Fani Sherlocka będą mieli szansę uczestniczyć w specjalnym wydarzeniu. Sherlock po raz pierwszy trafi na ekrany kin, a zdobywcy nagród Emmy® Benedict Cumberbatch i Martin Freeman zadebiutują w swoich kultowych rolach jako Sherlock Holmes i Dr Watson na dużym ekranie.
Pełnometrażowy film z bohaterami kultowej serii zatytułowany: Sherlock i upiorna panna młoda zostanie pokazany w wybranych polskich kinach tylko raz, 7 stycznia, w ramach specjalnego wydarzenia przed telewizyjną premierą.
Sherlock i upiorna panna młoda to film, którego akcja toczy się w wiktoriańskim Londynie roku 1895. Jego scenariusz został napisany przez Stevena Moffata i Marka Gatissa.

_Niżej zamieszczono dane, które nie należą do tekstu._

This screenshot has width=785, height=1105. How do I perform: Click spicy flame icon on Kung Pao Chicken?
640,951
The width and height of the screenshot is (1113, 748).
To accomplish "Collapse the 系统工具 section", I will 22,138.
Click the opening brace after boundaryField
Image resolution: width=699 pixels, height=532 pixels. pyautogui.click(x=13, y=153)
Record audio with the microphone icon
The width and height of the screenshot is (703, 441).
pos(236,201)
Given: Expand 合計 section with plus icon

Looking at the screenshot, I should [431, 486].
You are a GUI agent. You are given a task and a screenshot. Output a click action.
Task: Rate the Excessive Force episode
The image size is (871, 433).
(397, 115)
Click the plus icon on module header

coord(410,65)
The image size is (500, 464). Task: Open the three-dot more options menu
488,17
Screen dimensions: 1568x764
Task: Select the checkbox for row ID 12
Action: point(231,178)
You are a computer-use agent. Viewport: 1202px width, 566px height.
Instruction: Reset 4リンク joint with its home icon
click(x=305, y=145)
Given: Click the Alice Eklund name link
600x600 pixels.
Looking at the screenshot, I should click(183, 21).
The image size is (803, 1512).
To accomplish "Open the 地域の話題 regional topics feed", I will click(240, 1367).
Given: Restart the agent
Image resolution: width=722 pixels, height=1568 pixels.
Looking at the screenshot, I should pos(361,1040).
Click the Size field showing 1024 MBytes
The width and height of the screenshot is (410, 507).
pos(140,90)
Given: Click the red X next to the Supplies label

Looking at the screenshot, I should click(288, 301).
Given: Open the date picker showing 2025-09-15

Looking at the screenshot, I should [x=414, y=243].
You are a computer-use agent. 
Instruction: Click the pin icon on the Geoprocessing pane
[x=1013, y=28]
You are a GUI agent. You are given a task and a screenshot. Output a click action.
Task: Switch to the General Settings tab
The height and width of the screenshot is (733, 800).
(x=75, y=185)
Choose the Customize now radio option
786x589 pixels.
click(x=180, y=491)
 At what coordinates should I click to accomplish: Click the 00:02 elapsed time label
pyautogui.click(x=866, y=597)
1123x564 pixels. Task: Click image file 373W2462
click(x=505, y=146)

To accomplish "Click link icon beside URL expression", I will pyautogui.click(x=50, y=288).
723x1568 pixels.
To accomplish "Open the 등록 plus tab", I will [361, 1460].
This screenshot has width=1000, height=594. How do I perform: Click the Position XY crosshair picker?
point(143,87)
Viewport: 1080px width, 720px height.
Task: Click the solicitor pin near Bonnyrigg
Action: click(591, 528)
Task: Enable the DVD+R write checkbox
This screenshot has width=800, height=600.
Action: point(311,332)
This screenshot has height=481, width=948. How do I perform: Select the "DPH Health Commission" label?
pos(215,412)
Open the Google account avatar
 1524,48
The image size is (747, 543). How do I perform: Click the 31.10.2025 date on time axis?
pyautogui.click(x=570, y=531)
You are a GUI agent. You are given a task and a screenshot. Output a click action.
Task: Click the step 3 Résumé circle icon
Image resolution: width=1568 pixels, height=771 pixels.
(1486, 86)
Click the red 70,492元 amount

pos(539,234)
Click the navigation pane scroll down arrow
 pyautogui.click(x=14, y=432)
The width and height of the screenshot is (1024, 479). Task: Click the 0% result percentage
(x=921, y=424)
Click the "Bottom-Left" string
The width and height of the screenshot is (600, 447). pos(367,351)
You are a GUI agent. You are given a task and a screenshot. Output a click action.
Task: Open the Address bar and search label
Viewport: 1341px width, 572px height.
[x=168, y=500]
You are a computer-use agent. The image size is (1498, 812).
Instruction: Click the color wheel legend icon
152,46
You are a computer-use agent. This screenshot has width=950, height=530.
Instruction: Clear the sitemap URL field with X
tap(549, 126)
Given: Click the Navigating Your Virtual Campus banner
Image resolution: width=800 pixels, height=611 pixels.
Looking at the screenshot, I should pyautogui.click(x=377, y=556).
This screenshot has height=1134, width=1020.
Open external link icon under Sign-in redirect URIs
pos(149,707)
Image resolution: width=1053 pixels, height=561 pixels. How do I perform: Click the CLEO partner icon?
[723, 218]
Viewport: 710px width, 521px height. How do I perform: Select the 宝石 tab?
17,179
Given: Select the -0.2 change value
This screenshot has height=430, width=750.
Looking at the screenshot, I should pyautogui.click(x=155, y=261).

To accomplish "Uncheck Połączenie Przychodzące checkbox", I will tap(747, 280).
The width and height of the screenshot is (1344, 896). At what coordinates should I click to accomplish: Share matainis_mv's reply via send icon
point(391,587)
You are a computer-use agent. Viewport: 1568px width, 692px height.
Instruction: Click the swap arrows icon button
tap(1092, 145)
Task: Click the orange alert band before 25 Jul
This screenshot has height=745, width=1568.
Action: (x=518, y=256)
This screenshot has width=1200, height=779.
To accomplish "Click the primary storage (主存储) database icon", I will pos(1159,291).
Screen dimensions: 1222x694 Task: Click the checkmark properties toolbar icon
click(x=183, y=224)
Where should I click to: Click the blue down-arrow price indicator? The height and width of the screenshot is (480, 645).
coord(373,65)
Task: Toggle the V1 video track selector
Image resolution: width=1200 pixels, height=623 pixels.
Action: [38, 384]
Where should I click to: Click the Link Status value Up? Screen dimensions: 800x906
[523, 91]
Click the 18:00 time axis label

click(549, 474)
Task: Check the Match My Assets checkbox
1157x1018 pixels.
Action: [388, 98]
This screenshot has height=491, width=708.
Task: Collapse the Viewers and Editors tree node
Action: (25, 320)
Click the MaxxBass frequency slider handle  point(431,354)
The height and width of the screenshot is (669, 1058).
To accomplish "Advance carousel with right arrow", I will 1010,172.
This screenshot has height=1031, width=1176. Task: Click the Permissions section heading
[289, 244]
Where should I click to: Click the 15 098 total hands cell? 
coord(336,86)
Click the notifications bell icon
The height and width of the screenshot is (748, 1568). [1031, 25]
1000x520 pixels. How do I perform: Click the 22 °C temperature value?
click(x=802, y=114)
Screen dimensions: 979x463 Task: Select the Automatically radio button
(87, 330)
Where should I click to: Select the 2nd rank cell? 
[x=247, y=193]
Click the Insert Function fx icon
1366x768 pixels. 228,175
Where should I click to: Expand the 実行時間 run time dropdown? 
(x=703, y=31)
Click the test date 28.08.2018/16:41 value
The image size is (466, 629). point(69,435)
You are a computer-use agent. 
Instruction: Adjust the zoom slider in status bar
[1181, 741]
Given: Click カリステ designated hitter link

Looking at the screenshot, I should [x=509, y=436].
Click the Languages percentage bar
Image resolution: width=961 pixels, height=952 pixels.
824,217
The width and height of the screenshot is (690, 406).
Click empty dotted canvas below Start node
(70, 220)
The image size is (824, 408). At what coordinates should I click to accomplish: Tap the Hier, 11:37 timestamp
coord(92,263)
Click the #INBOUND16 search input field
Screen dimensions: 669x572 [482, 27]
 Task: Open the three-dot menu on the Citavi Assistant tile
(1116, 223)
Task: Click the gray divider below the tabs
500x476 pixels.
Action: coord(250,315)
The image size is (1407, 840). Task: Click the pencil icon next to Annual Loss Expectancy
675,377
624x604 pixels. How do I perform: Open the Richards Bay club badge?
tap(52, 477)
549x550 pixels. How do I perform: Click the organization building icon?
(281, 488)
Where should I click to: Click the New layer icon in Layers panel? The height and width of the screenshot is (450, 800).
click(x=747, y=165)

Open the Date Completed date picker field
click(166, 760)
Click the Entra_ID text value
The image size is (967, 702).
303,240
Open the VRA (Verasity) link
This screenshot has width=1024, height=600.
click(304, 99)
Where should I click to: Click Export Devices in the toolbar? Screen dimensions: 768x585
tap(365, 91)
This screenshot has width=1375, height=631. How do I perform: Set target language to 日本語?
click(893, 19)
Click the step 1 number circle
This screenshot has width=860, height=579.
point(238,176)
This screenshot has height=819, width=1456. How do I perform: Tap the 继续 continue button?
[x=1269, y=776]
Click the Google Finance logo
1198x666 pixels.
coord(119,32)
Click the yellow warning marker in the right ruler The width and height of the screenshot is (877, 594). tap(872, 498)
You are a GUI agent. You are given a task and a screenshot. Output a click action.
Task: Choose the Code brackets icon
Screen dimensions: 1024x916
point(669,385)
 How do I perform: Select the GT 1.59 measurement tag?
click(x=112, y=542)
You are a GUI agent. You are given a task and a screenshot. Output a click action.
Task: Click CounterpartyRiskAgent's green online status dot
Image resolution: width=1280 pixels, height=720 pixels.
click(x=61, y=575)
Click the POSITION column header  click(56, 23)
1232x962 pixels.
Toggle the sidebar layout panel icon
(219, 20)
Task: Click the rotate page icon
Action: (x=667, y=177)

Dodatkowo na ekranie – 20 minutowy ekskluzywny materiał – wycieczka po Baker Street 221B ze współscenarzystą i producentem wykonawczym Stevenem Moffatem, a także making of z planu filmowego z udziałem Benedicta Cumberbatcha i Martina Freemana.
Sherlock jest produkcją Hartswood Films dla BBC One w koprodukcji z Masterpiece.
To globalny fenomen, skupiający publiczność od Berlina do Pekinu, od Teksasu do Tokyo. Serial został sprzedany do ponad 240 terytoriów na całym świecie, zdobył 12 nagród BAFTA, 7 nagród Emmy®, prestiżową Peabody Award oraz wyróżnienia Edinburgh TV Festival i Television Critics Association.
Tym razem robimy ogromny krok w przeszłość – aż do wiktoriańskiego Londynu, którego ulice nigdy nie wyglądały tak znakomicie – mówi Steven Moffat.
To nie będzie jednak zupełnie inna produkcja – dodaje Mark Gatiss. To jest nadal ten sam Sherlock, ma się nawet wrażenie, jakbyśmy zawsze kręcili go w roku 1895 roku. Ma tę samą wrażliwość. Oczywiście mówi trochę innym językiem, ale staraliśmy się, żeby był tak samo bystry i dowcipny, jak ten współczesny. W przeciwnym razie uzyskalibyśmy efekt zakurzonej i archaicznej historyjki z przeszłości, co zupełnie nas nie interesowało.